WHAT IS BEING ASKED
Select and copy out every line in the records containing "computer".

*** Block opens ***

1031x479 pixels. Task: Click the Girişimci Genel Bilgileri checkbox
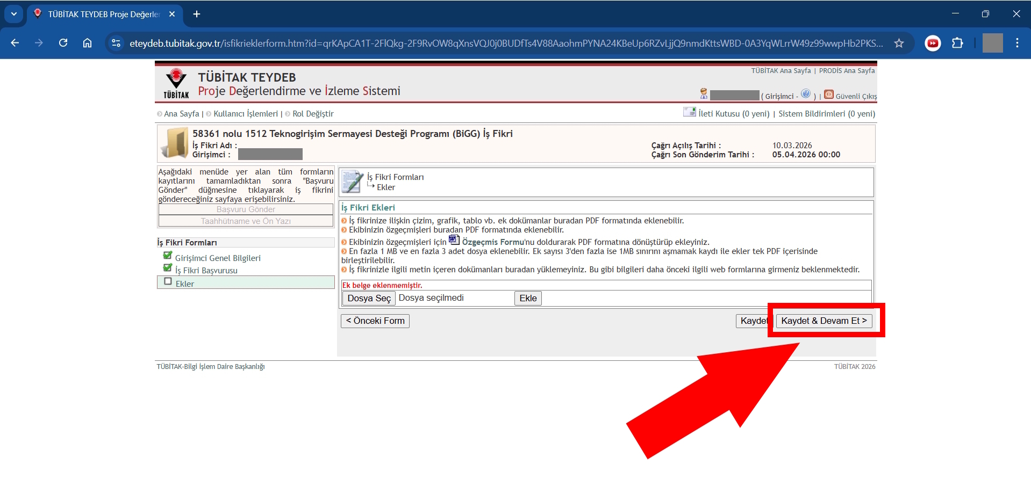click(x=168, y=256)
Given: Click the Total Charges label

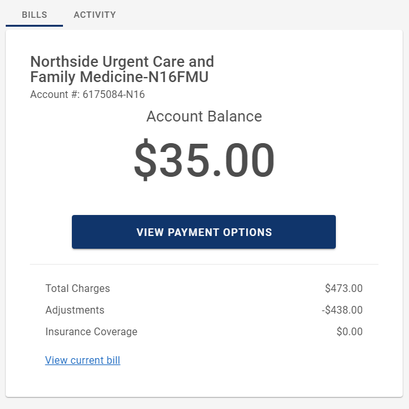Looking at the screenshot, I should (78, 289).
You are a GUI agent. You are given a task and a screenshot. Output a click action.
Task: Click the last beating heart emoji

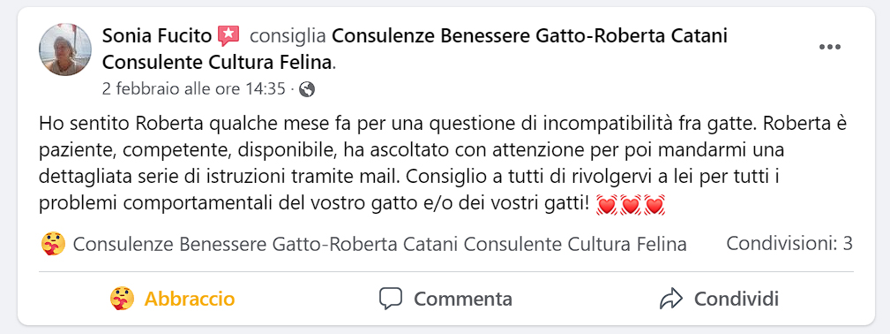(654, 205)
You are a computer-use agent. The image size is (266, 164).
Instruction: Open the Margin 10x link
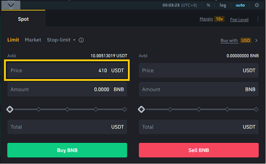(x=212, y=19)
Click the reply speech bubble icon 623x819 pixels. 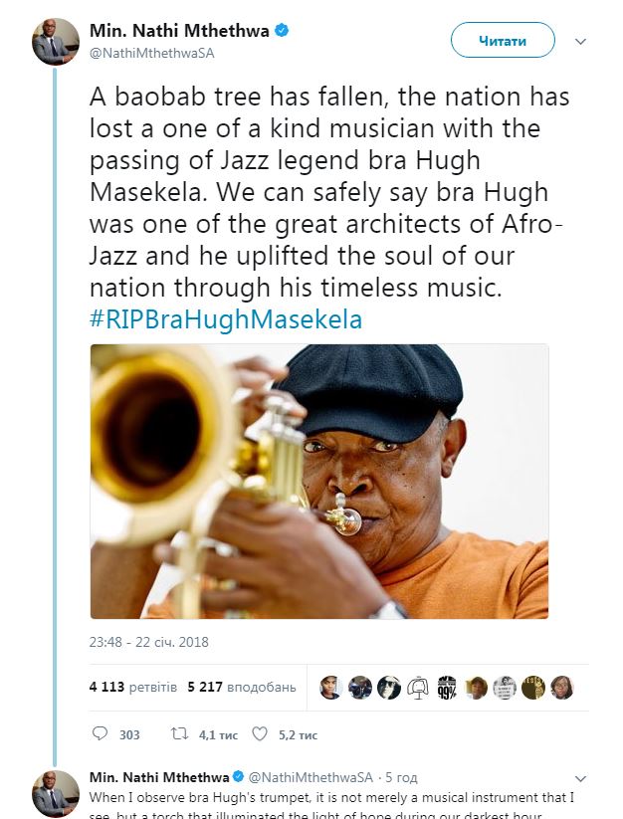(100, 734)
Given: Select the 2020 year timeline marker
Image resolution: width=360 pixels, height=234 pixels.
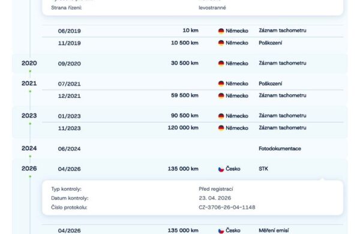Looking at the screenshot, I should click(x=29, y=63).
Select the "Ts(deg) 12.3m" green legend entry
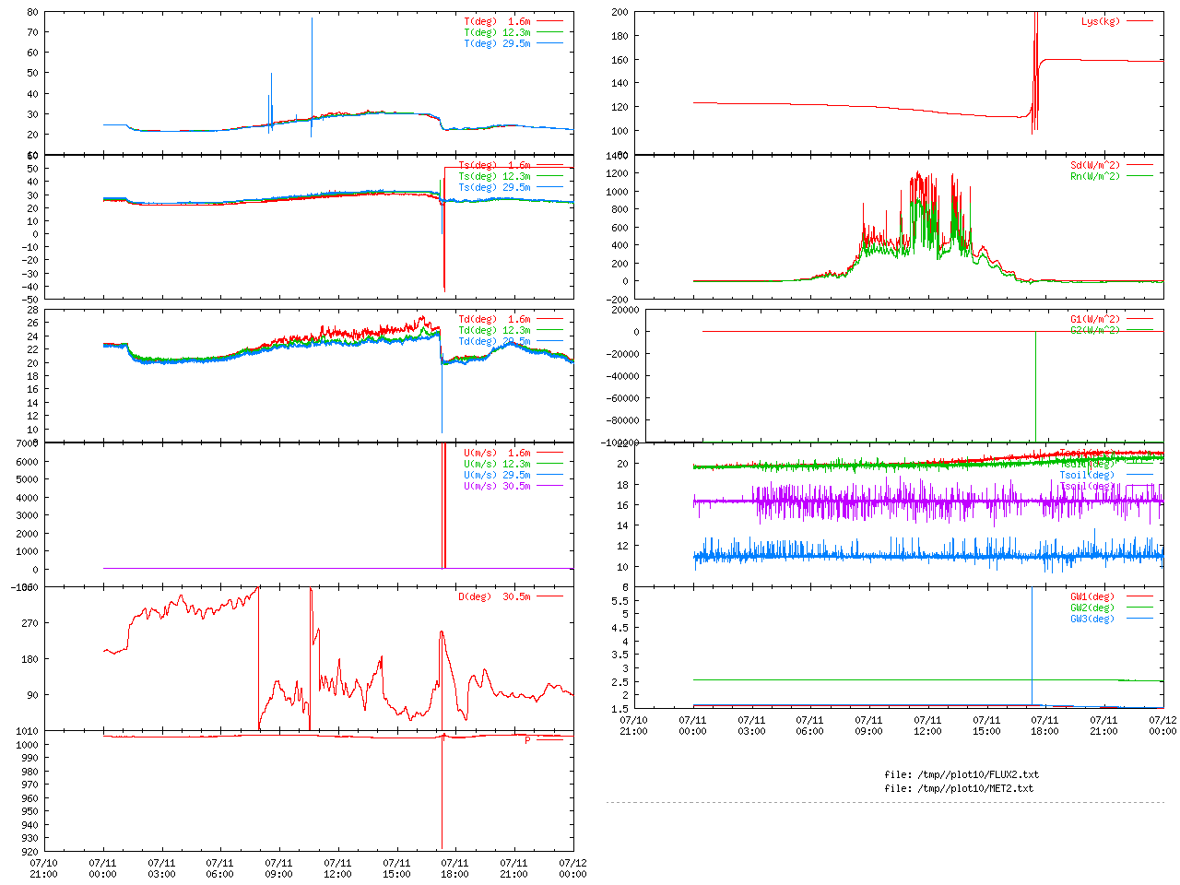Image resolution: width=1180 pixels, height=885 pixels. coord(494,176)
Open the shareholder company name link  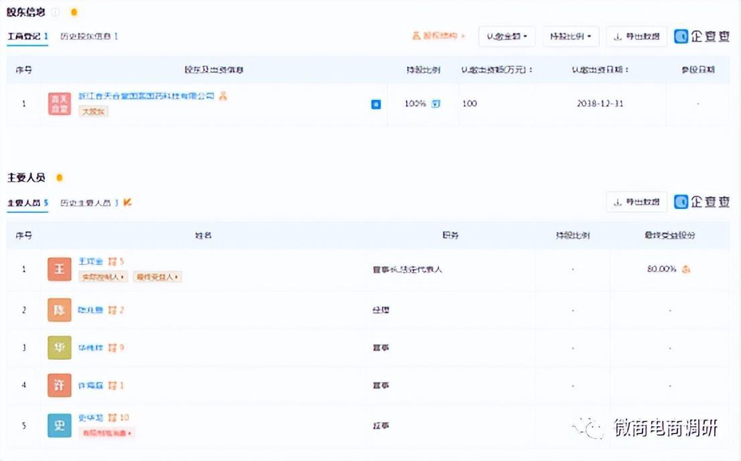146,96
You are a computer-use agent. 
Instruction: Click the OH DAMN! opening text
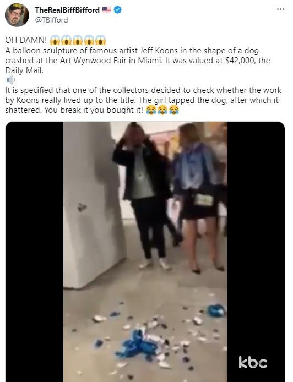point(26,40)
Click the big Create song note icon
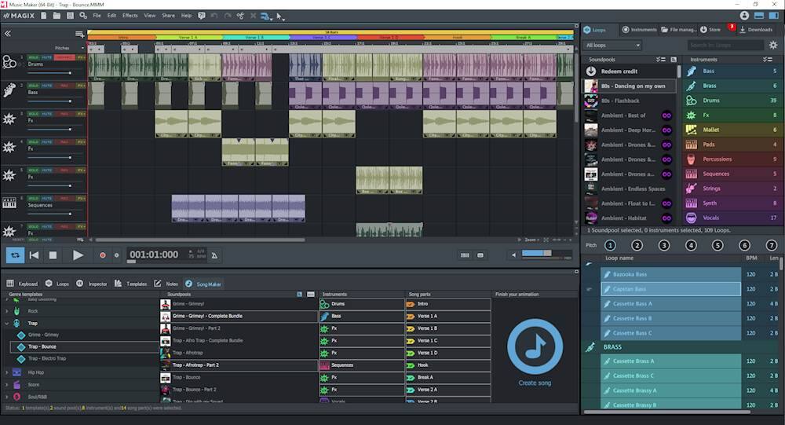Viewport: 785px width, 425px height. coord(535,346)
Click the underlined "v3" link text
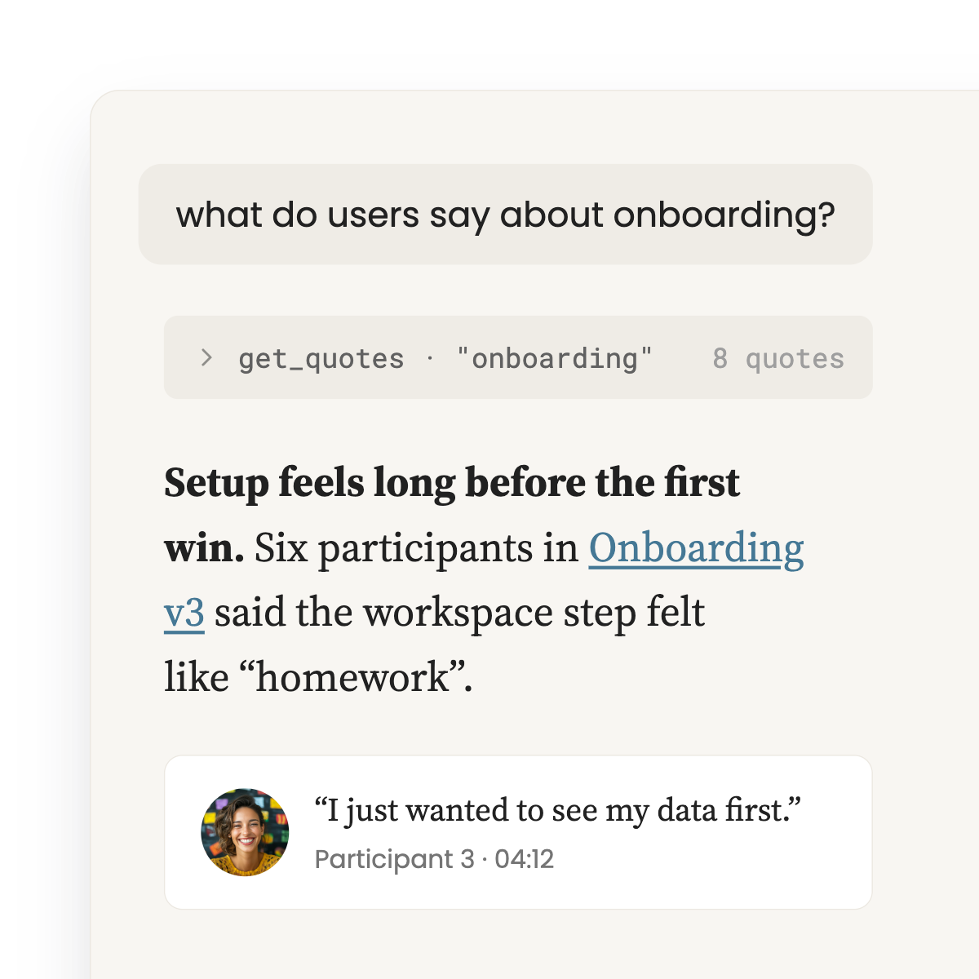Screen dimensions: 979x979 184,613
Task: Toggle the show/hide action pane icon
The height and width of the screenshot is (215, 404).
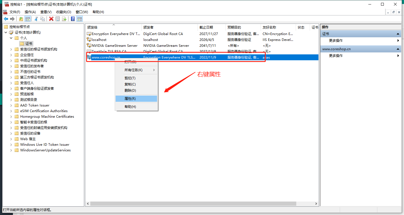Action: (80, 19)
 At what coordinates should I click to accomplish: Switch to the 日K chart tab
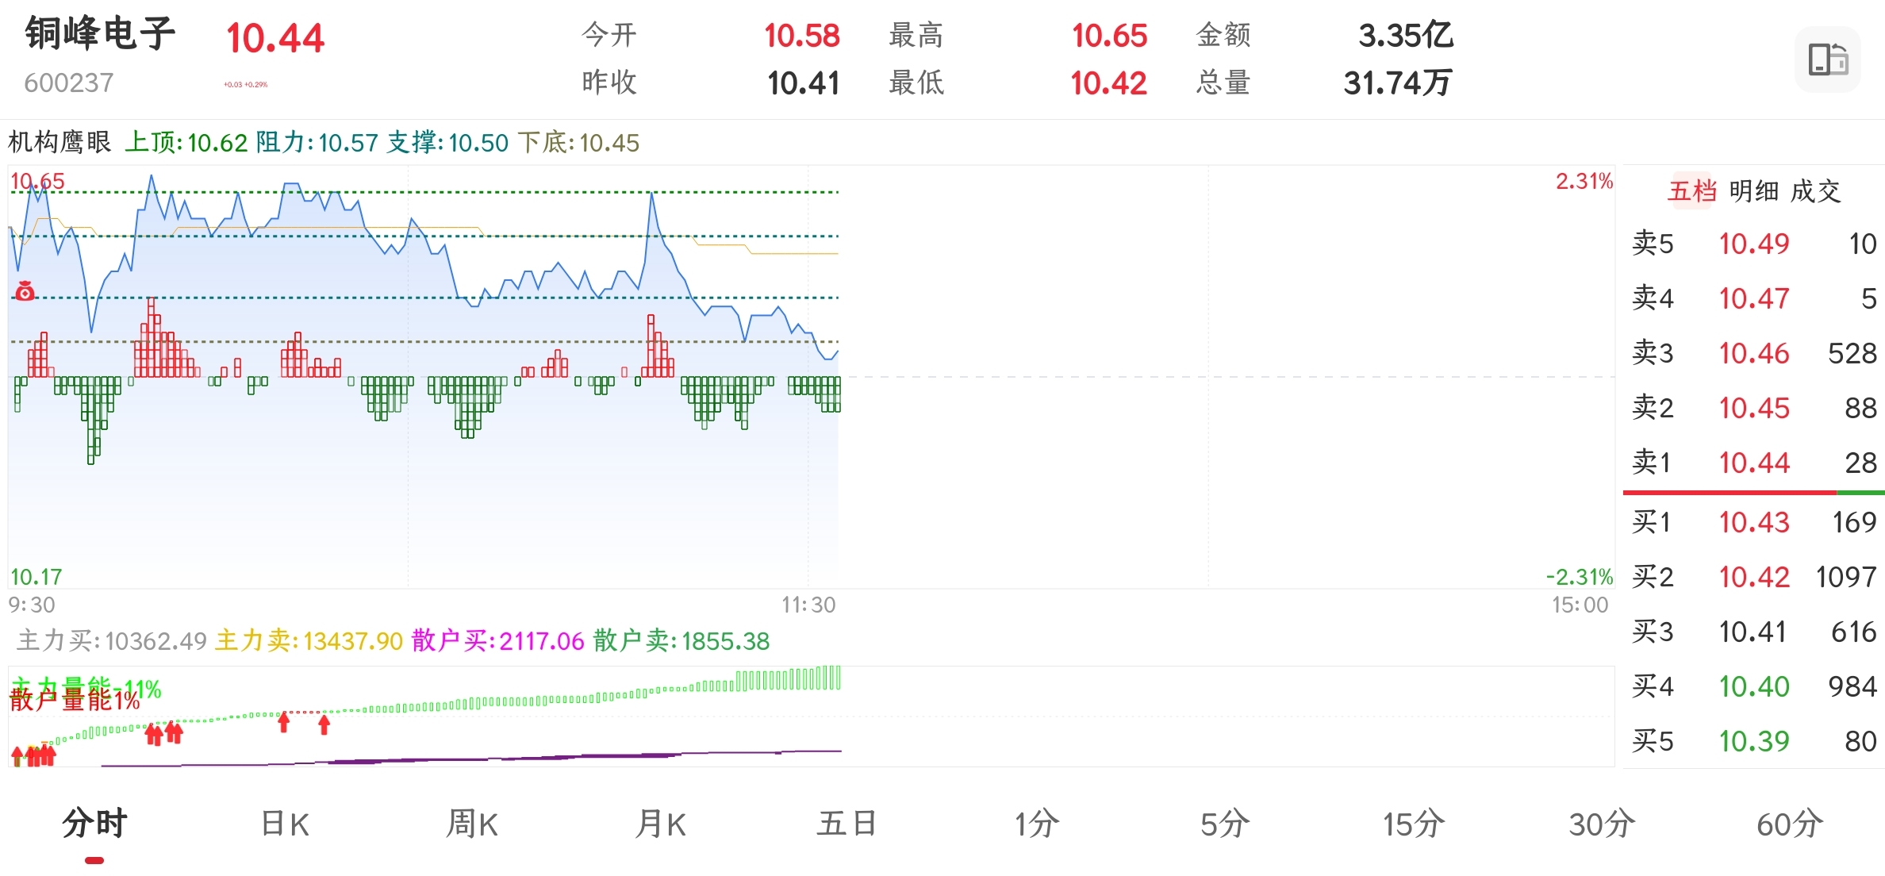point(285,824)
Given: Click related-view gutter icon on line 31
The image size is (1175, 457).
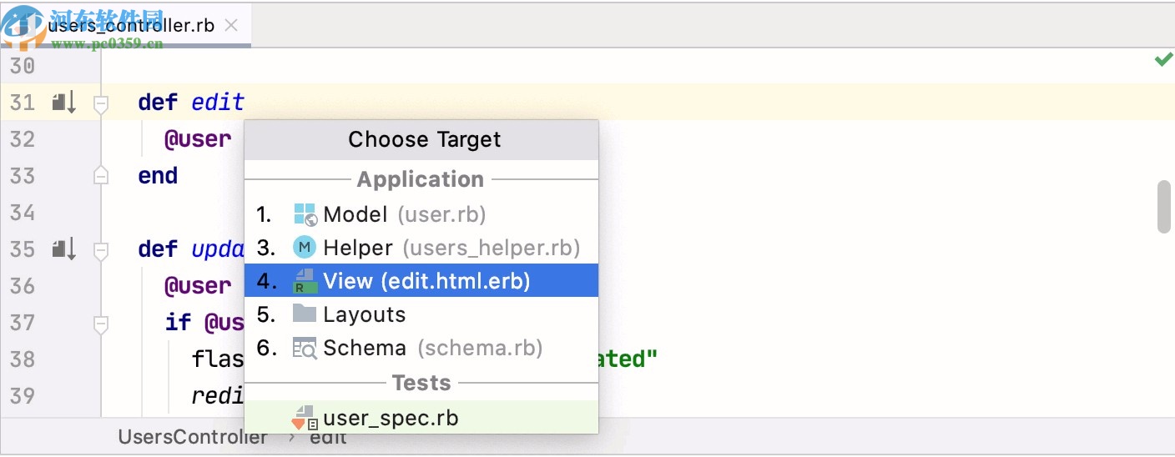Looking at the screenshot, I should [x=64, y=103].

*** Block closes ***

SOLUTION TO THIS EXERCISE
You are a computer-use agent. The image size is (266, 164).
You are a computer-use agent. 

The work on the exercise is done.